勝ってばかりで、負けることがないと何も教訓を得られない。そのまま運よく勝ち続けられても油断したり傲慢になってしまう。そんな時に弱点が露呈したら、とたんに大失敗をすることになる。だから負けは悪いことではなく、気を引き締め教訓を得るために必要なことだ。という意味です。

この格言には2つの意味があると考えます。勝つ負けるだと武士感が強いので「うまくいく」「うまくいかない」でここから下は書いていきます。

  • 失敗こそが人を成長させる

うまくいかなかったからこそ分析し自分の弱点を知り克服するようにできる

  • 好事魔多し

うまくいっている時ほどなにか失敗のもとになることが潜んでいたり、よくないことが起こることが多い

家康も負け戦がなかったわけではありません。三方ヶ原の戦いでは武田信玄にコテンパンにやられました。本能寺の変が起こった直後は京都から自分の領国に命を狙われていたもののどうにか帰るといった命の危機もありました。小牧・長久手の戦いでは秀吉に対して優位に戦を進めましたが講和で失敗してしまいました。
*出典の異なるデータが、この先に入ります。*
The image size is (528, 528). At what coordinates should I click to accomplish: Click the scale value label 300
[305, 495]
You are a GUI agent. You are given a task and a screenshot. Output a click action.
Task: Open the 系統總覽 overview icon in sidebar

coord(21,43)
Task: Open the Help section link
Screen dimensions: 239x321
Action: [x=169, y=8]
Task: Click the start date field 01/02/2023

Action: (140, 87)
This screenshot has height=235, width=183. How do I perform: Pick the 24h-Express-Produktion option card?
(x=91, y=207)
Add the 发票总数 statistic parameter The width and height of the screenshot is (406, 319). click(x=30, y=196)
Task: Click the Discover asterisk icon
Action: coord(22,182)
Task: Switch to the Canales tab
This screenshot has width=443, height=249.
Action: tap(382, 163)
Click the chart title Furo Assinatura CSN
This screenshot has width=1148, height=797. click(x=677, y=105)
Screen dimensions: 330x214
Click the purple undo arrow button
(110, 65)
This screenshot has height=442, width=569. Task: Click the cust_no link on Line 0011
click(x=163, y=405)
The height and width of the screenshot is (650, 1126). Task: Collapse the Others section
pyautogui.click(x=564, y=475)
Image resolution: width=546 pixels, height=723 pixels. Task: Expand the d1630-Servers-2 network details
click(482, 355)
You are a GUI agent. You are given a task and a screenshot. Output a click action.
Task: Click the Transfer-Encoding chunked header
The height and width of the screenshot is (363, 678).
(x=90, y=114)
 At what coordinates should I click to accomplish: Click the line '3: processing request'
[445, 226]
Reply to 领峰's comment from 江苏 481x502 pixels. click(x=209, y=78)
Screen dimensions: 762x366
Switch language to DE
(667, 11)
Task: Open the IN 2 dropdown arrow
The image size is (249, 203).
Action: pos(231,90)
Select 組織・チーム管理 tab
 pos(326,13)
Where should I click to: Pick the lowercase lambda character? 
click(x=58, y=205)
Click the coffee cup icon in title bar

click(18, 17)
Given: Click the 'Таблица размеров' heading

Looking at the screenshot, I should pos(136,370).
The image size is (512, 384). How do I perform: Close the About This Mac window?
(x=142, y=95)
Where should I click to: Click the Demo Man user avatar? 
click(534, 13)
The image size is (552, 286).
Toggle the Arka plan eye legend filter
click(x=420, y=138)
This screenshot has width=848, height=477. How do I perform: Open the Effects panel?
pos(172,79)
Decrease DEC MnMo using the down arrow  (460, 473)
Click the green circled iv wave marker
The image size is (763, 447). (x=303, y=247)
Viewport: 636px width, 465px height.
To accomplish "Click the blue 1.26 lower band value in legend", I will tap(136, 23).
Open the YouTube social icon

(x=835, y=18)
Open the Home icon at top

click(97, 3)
家康はそこから学ぶようにしました。武田式の軍規や編制を取り入れました。また京都で何か起きたときのために天下人になってから江戸から京都までの道のりは身内に統治させるようにしました。戦だけではなく政治的な駆け引きもしていくようになりました。

こうした経緯があるからこそ、狸親父と呼ばれるほどの老獪さを身に着けることが出来たのだと思います。ではこれを現代に当てはめてみます。

仕事がうまくいったのは大変素晴らしいことですが、なにかほつれはないか確認しなければいけません。いままで大丈夫だったからこれからも大丈夫だろうという考えが一番危険です。

私はSEなので、なにかテストでやり忘れているものはないかであったり、仕様を顧客にしつこいくらいに確認したかどうかとか、油断せずに自分のやっている事や成果物を疑うようにしています。まぁそれでも失敗するときは失敗します。

ただ、その失敗からなぜ失敗したかを学べればおおきな財産になります。

失敗の一つに工数の見積がありました。できるできると思い込んで甘く見積もったらだめだったことがあります。考えていたより数倍難しい仕事だったため、結果として工数を3倍オーバーしてしまったのです。

取り戻すためにお盆休みを返上したり残業したりしてどうにかやり切りましたが、申し訳ないことをしてしまいました。幸い顧客の担当者様が心の広い方々だったためなんとか挽回することが出来ました。

これにより、見積もりの客観的な根拠を明確に出すことの大切さを学びました。今もこの仕事は続けていますが何事にも明確な根拠がある状態で進めるようにしています。

このように、成功し続けていたら見積の根拠を出す重要性を知ることはありませんでした。失敗したことにより気を引き締め、再発防止のために成長することが出来ました。